**STATED PROBLEM:** Gather every line of the records below that contains the string "accomplish", copying each such line in full. Treat the match as case-sensitive.

**SUPPLIED MATERIAL:**
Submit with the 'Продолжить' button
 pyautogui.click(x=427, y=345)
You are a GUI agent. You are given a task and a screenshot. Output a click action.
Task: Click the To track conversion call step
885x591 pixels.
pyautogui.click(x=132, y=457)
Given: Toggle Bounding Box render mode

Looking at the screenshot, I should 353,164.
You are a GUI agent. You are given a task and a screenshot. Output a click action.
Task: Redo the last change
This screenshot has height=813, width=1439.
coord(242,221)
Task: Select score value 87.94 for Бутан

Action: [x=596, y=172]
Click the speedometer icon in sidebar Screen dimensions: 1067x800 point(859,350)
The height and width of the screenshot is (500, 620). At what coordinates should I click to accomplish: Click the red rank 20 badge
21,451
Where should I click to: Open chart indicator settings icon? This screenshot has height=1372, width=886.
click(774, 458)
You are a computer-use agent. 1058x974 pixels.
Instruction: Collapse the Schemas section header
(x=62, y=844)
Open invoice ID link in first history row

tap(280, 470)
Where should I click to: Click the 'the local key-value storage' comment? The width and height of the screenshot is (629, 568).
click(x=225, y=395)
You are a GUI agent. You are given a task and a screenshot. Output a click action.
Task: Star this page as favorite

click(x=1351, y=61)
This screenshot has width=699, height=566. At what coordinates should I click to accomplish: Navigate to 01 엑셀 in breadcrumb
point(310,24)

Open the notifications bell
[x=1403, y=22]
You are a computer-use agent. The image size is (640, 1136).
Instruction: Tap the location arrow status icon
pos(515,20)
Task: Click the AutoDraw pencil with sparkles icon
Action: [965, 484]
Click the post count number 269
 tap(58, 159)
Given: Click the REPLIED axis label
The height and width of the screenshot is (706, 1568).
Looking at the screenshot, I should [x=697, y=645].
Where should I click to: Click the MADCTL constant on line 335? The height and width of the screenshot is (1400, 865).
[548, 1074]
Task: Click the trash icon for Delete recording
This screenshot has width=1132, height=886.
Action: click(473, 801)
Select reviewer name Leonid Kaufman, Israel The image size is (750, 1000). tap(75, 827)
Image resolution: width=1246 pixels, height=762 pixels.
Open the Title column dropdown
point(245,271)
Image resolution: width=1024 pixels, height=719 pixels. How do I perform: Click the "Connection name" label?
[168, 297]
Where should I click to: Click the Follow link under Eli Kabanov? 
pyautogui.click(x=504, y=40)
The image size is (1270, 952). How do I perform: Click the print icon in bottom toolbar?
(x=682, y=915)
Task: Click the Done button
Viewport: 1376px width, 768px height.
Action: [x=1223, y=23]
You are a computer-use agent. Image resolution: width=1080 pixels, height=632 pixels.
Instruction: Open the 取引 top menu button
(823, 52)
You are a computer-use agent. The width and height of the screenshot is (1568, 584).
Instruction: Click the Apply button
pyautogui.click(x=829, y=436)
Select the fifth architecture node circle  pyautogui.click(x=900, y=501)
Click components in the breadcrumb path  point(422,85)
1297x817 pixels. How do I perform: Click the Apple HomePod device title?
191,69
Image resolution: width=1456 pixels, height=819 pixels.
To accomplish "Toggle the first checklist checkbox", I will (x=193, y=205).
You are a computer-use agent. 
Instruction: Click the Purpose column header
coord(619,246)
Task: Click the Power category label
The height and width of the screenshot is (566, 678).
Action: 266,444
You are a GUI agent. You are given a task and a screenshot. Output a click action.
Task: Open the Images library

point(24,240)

**PROBLEM SOLUTION:**
The height and width of the screenshot is (500, 620). At what coordinates should I click to accomplish: Click the red rank 20 badge
This screenshot has width=699, height=566. At what coordinates should I click to accomplish: Navigate to 01 엑셀 in breadcrumb
To accomplish "Toggle the first checklist checkbox", I will (x=193, y=205).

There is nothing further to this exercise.